A economia brasileira vem revelando vários sinais de vigorosa recuperação. Um dos indicadores mais eloquentes é a taxa de desemprego que ficou em 12,6% no mês de janeiro, registrando o menor índice histórico desde 1998, segundo pesquisa realizada pela Fundação Seade e pelo Dieese (Departamento Intersindical de Estatística e Estudos Socioeconômicos) em seis regiões metropolitanas do Brasil.

O contingente de desempregados nas regiões analisadas foi calculado em 2,5 milhões de pessoas em janeiro, ou seja, 4 mil desempregados a menos quando comparado com dezembro de 2009. A outra notícia positiva da pesquisa vem do crescimento da massa salarial.Em dezembro de 2009, o rendimento médio real dos ocupados no país subiu 1,2%, equivalendo a R$ 1.251. Já o dos assalariados ficou em R$ 1.318 – alta de 1,1%.
Na outra ponta da economia as empresas também demonstram muito otimismo com o futuro. A confiança da indústria aumentou em fevereiro pelo 13º mês consecutivo e atingiu o maior patamar desde dezembro de 2007, e a terceira melhor leitura da série histórica iniciada em abril de 1995 pela Fundação Getúlio Vargas. Uma das razões foi o aumento da utilização da capacidade instalada na indústria teve  alta agora em fevereiro para 84%.

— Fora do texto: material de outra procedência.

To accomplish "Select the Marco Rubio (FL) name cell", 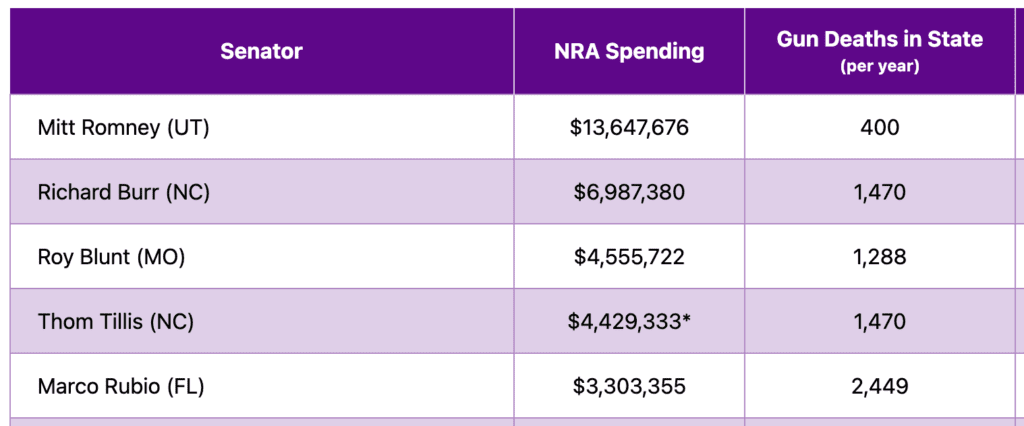I will pyautogui.click(x=120, y=386).
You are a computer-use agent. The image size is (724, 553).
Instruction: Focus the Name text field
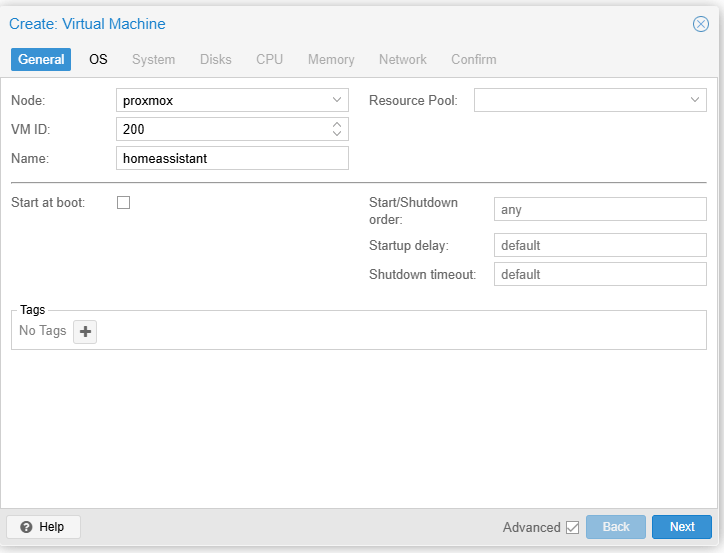coord(232,158)
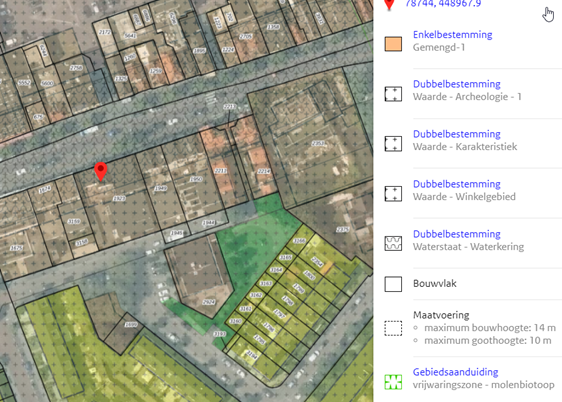
Task: Open the Gebiedsaanduiding link
Action: click(x=455, y=372)
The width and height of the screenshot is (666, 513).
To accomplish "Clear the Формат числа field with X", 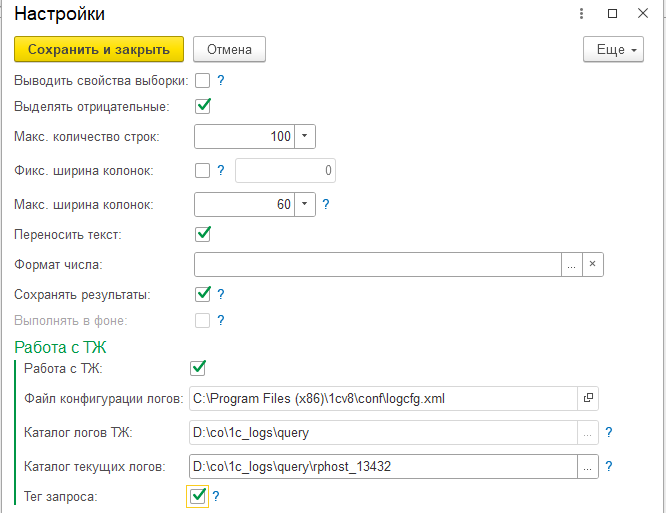I will pos(593,264).
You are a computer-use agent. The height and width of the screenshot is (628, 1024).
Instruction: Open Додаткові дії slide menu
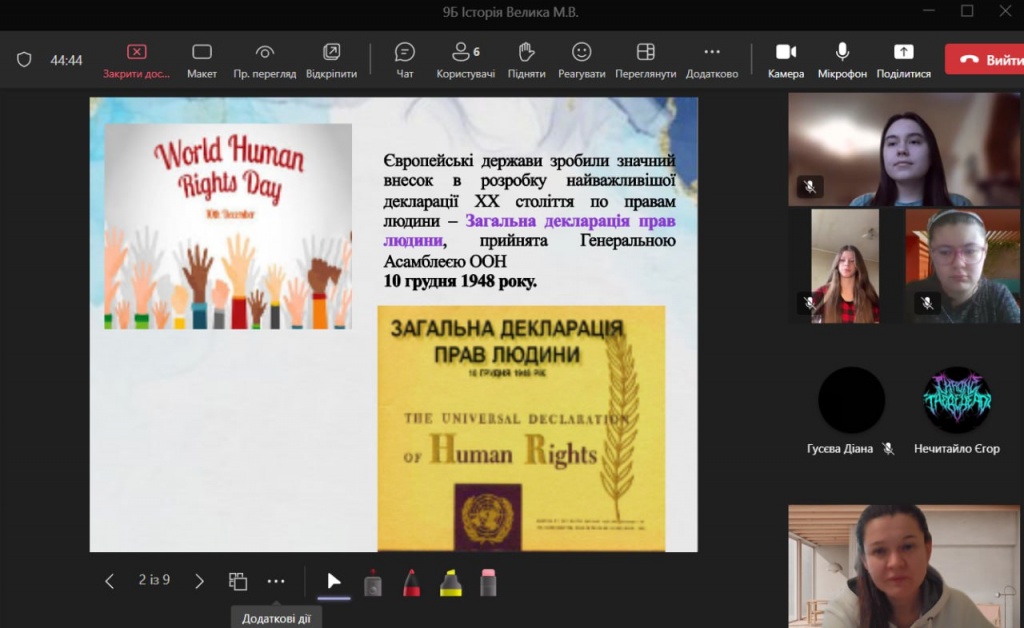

Outro motivo para o otimismo está na redução das dívidas das empresas. A inadimplência das pessoas jurídicas recuou 14,6% em janeiro deste ano, comparado com início de 2009. Foi a maior queda neste critério desde março de 2008, segundo pesquisa do instituto Serasa. O estudo lembra que no início do ano passado, o Brasil passava pelo período mais crítico da crise global, registrando uma forte alta na inadimplência nos negócios, com crescimento de 28,9% em relação a janeiro de 2008.
 
Os indicadores evidenciam que a economia cresce  e mostra uma melhora na situação financeira das empresas em relação ao primeiro mês de 2009. De acordo com os dados, o recuo da inadimplência foi maior nas grandes empresas, com queda de 36,7%. Nas médias empresas a queda foi de 25,7% na mesma comparação e, nas pequenas empresas, que ainda enfrentam algumas dificuldades de acesso ao crédito, o recuo foi bem menor: 12,9%.
 
Estes números fazem parte de uma sequência que revelam a pujança do Brasil e sua vocação natural para o crescimento. A soma de todos os dados sócio-econômicos tem levado bancos, consultorias e organismos internacionais a reverem as previsões – sempre para cima – do crescimento do PIB brasileiro agora em 2010. As estatísticas de economia são muito importantes, mas o clima geral, o otimismo reinante e a esperança no futuro também ajudam, e muito, no crescimento do País.